Now the big boys are pushing back with a new round of flavored beverages that, while malt-based like beer, in some ways have more in common with cocktails.
Coors last week announced it will launch a new iced-tea flavored brew, first in Canada and then potentially the U.S. Sam Adams parent Boston Beer Co. plans to roll out its Twisted Tea in 15 more states this year. (It’s in 35 states now.) MillerCoors last month bought Crispin, the nation’s third-biggest brewer of hard cider.
And Anheuser-Busch is planning an April rollout for Bud Lite Lime-A-Rita, a margarita-inspired beer that will build off 4-year-old Bud Light Lime. After that will come seasonal launches of Michelob Ultra Light Cider, which Anheuser-Busch hopes will broaden the growing cider market, and pint cans of Ultra 19th Hole, a tea-and-lemonade-flavored brew modeled after the Arnold Palmer drink.
“It’ll be easy to drink in the summertime,” said Pat McGauley, Anheuser- Busch’s vice president of innovation. “It fits well under the Michelob Ultra nameplate.”
Unlike Miller’s Crispin purchase, for instance, all three of Anheuser- Busch’s new brews build on existing brands — Bud Light and the steadily growing Michelob Ultra. That helps with name recognition, McGauley said, and creates “an expectation of quality.”

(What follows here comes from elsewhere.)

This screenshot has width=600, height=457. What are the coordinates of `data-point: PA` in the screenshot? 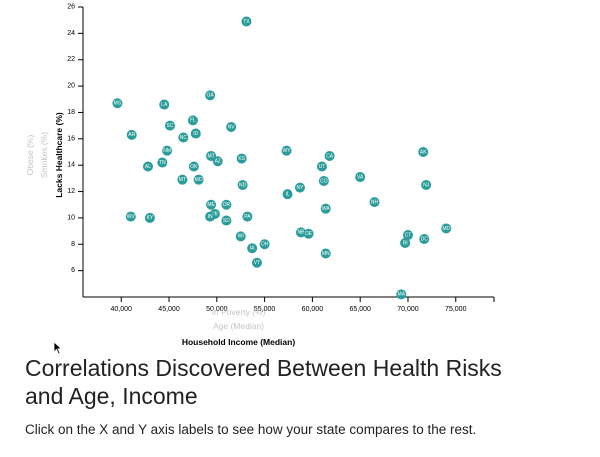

At the same time it helps to keep those brands in line with changing tastes, said Paul Chibe, Anheuser- Busch’s vice president of marketing.
“Many consumers want more flavor. They want sweeter,” Chibe said. “Being where consumer preferences are is really important.”
The new brews come on the heels of the February launch of Bud Light Platinum. The blue-bottled version of Bud Light has more alcohol and a sweeter taste profile, and is designed to compete more directly with spirits. It has started strong, the company says, claiming more than 1 percent of all beer sales in its first month amid heavy marketing.
These extensions make sense for Anheuser-Busch InBev, said Benj Steinman, publisher of the trade newsletter Beer Marketer’s Insights. The integration of Anheuser-Busch and InBev is complete, and now the
brewer is focused on growing revenue.
“Part of that is by ramping up innovation,” Steinman said. “They have what I’d characterize as a robust pipeline. They’re coming at the market in a lot of different directions.”
Of course, we’ve been here before. Remember Zima?
Coors launched the original “malternative” to much fanfare in 1993, and Zima made a dent in the U.S. beer market before winning the mockery of late-night comics and gradually fading into obscurity. It was discontinued in 2008. Anheuser- Busch’s Tequiza, made with agave nectar and a hint of lime, met a similar fate, minus the mockery, before being largely replaced by Bud Light Lime.
Then, in the early 2000s, a new round took off, led by Mike’s Hard Lemonade and Smirnoff Ice. Anheuser-Busch partnered with Bacardi on the rum-flavored Bacardi Silver. They’ve carved a niche. Last year, flavored malt beverages (FMBs) made up 2.4 percent of beer sales, according to Beer Marketer’s Insights. Now the sector is heating up again as a new generation experiments with different tastes.
That means new drinks, and lots of them.
“The [FMB] segment is very fickle. Brands switch around a lot,” Steinman said. “You have to have new products more often in FMBs than in other segments, really.”